Element and text position data:

┄┄┄┄┄┄┄┄┄┄┄┄┄┄┄┄┄┄┄┄

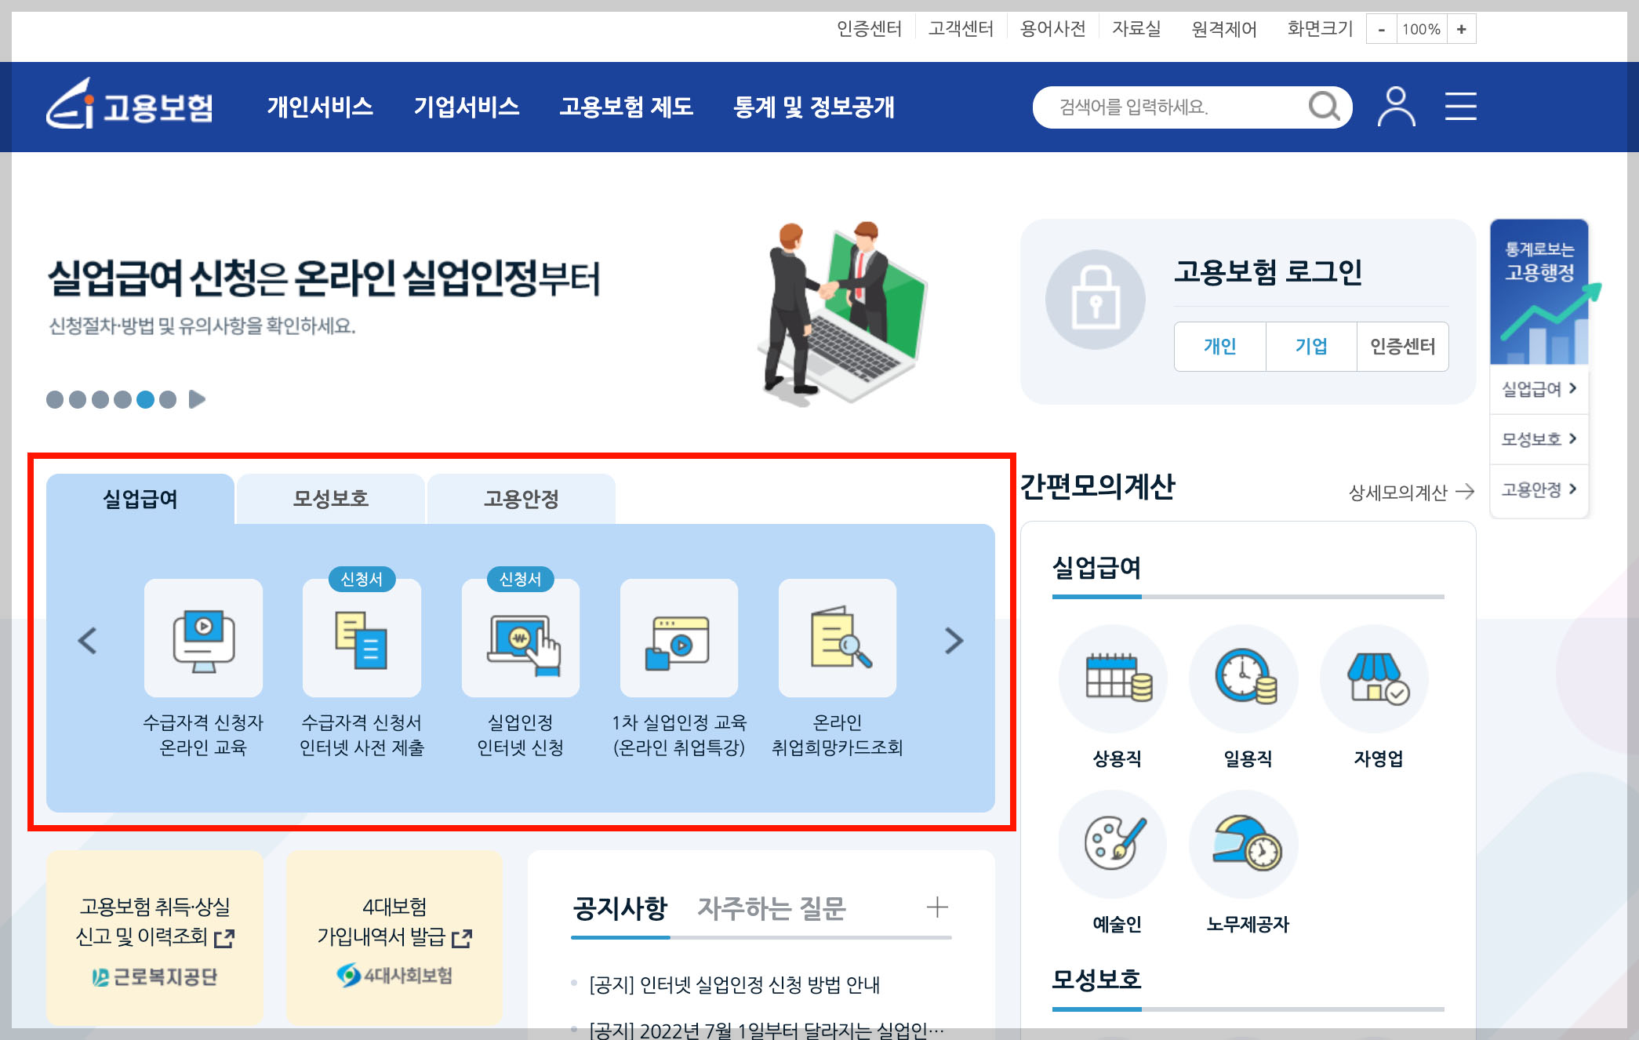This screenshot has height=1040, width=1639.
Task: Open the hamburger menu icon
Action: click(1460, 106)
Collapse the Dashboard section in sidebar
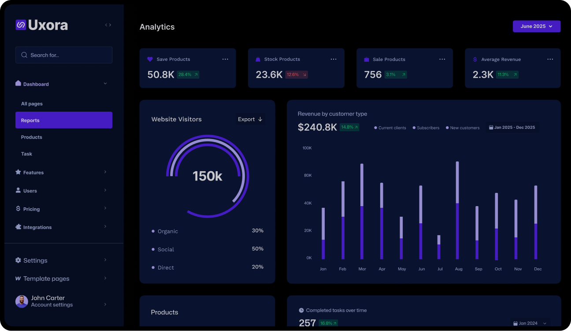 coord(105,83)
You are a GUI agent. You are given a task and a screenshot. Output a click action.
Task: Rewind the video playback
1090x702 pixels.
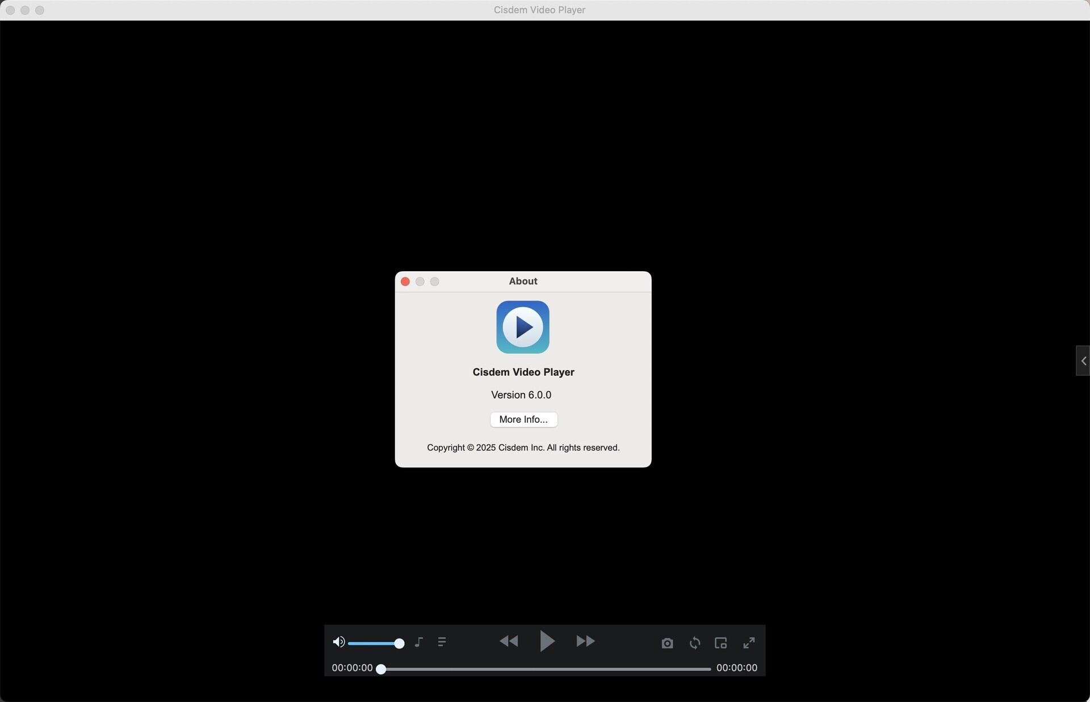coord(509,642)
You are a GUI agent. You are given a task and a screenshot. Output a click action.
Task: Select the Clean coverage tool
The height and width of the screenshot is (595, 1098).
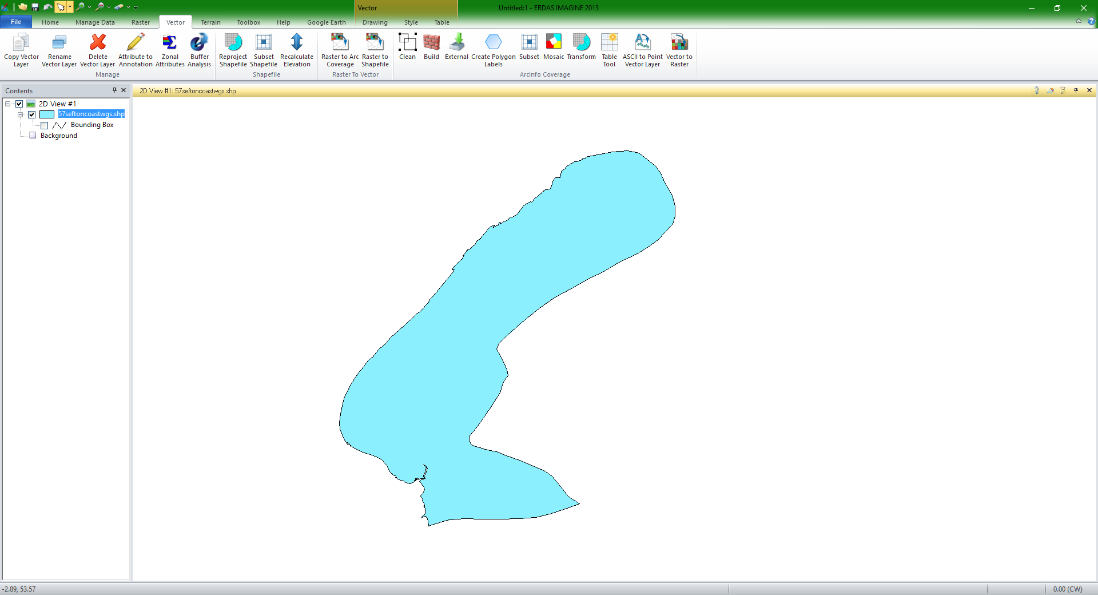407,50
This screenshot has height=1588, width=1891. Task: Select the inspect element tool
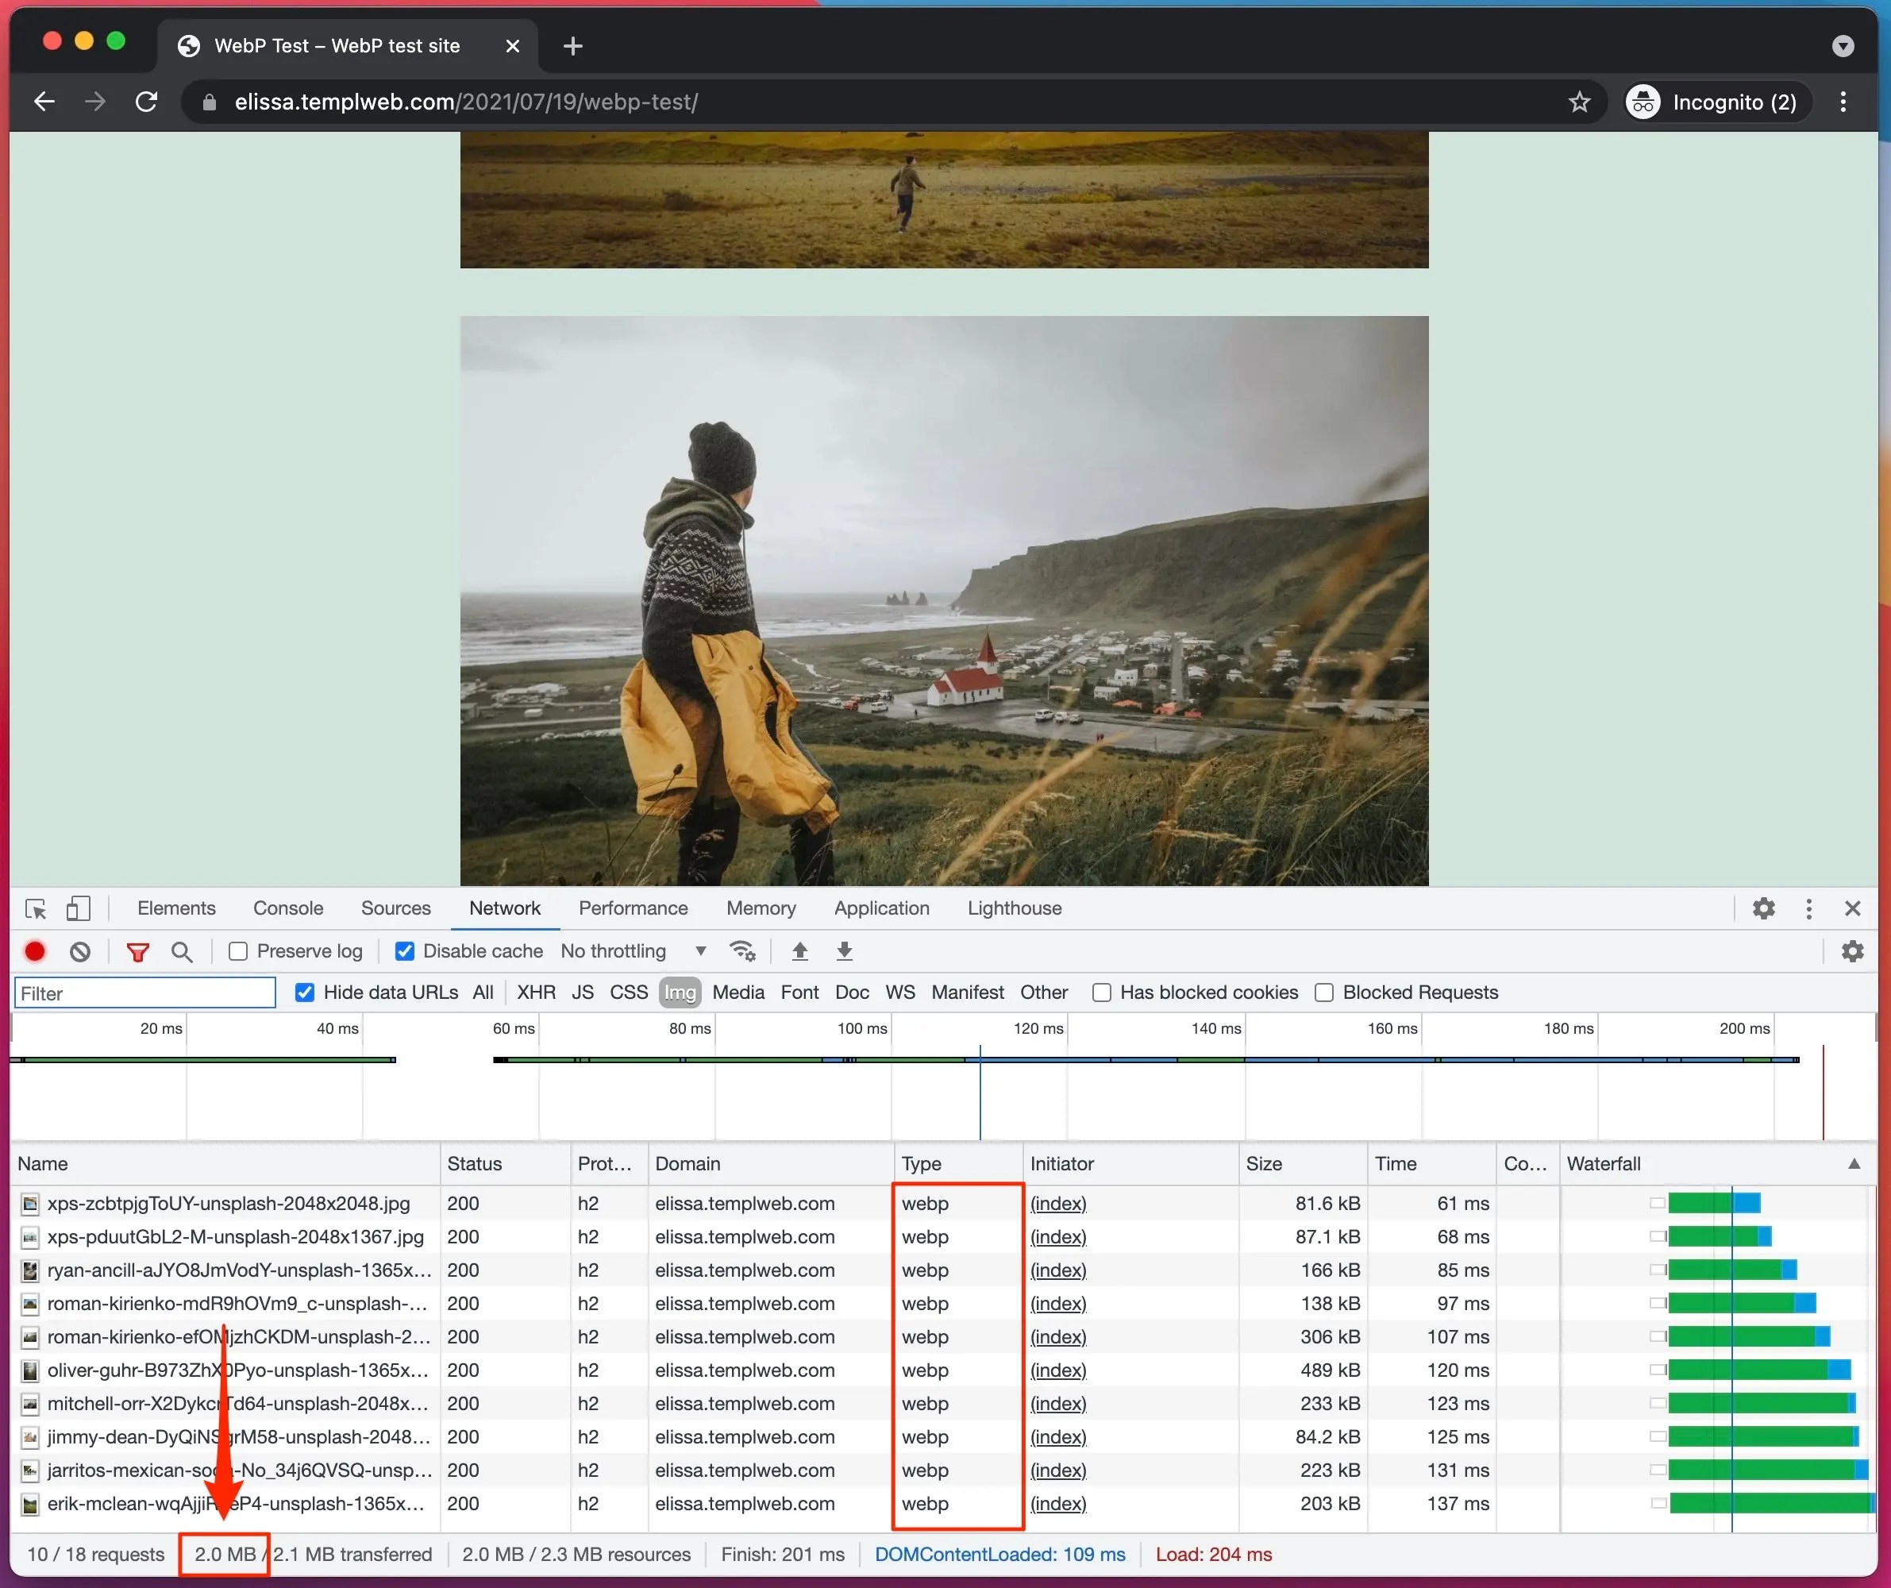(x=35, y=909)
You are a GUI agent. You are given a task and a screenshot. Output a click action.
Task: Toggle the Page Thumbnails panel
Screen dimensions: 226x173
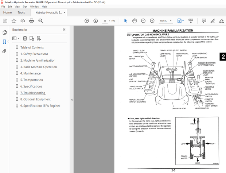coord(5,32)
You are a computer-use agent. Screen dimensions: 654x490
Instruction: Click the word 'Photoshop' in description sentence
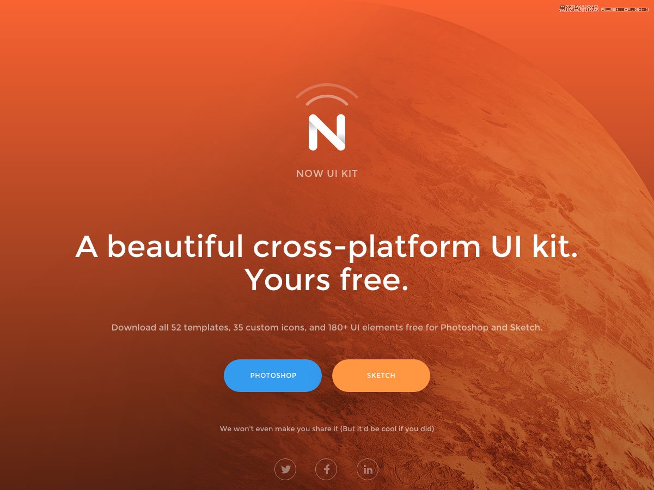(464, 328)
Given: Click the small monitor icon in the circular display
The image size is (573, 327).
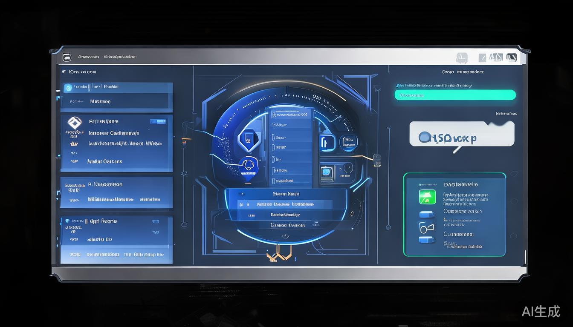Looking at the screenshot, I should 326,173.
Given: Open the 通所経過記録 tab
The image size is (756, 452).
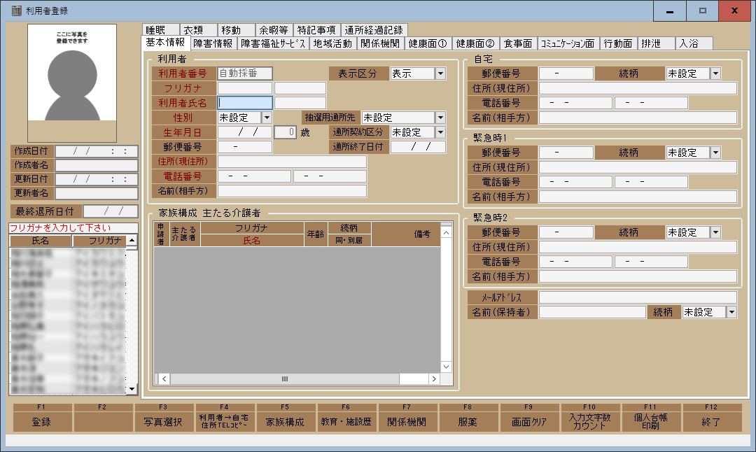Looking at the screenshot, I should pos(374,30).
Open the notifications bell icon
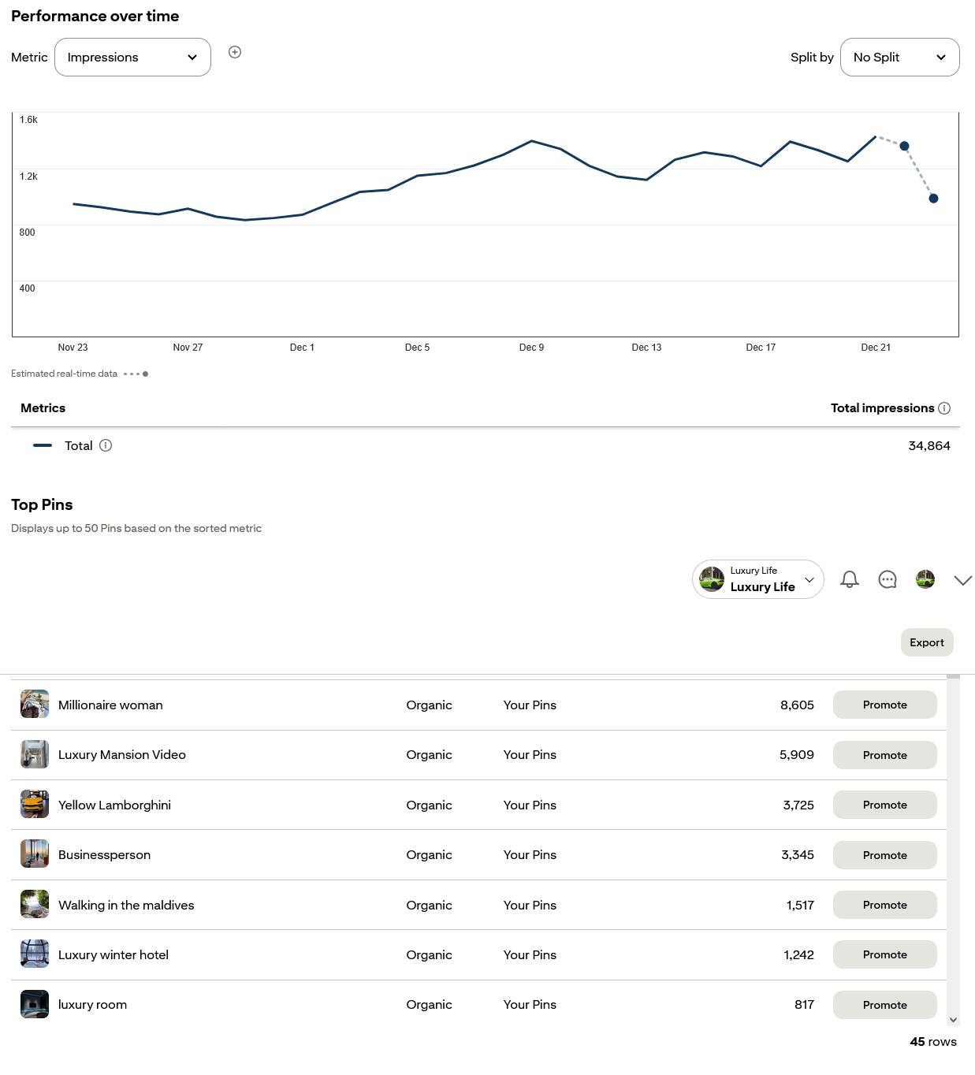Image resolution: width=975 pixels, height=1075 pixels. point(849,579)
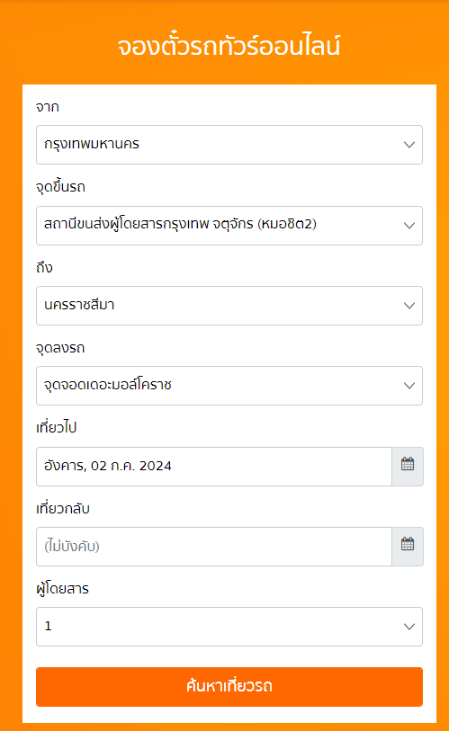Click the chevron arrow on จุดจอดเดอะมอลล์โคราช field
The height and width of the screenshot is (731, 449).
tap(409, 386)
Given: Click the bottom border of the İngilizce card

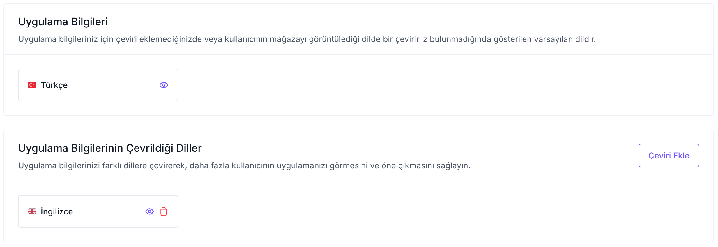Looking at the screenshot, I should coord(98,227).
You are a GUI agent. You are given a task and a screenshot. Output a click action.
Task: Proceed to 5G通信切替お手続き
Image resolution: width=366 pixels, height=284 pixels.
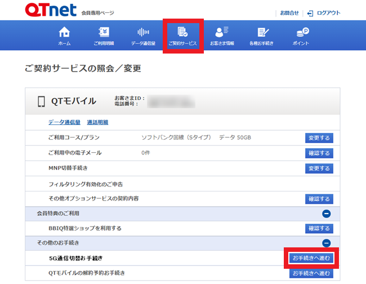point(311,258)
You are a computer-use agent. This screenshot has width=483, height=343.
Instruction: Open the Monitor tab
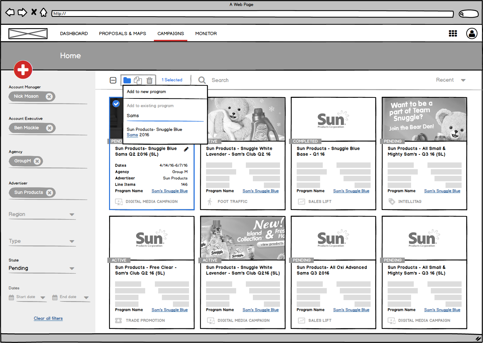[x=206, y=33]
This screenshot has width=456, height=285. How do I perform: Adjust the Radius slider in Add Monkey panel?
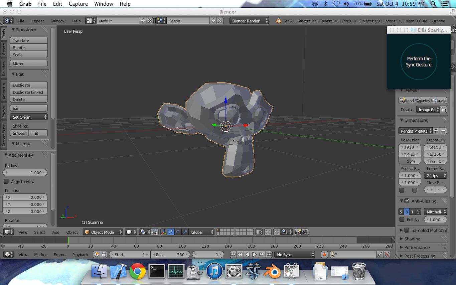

┄┄┄┄┄┄┄┄┄┄┄┄┄┄┄┄┄┄┄┄

**EXERCISE DESCRIPTION:**
Copy the entries above verbatim, from the line with "Given: Click the bottom" up to and including the line with "[x=206, y=33]". Omit the pictures.

**RESPONSE:**
Given: Click the bottom border of the İngilizce card

Looking at the screenshot, I should coord(98,227).
You are a GUI agent. You are given a task and a screenshot. Output a click action.
Task: Proceed to 5G通信切替お手続き
Image resolution: width=366 pixels, height=284 pixels.
point(311,258)
You are a computer-use agent. This screenshot has width=483, height=343.
Instruction: Open the Monitor tab
[x=206, y=33]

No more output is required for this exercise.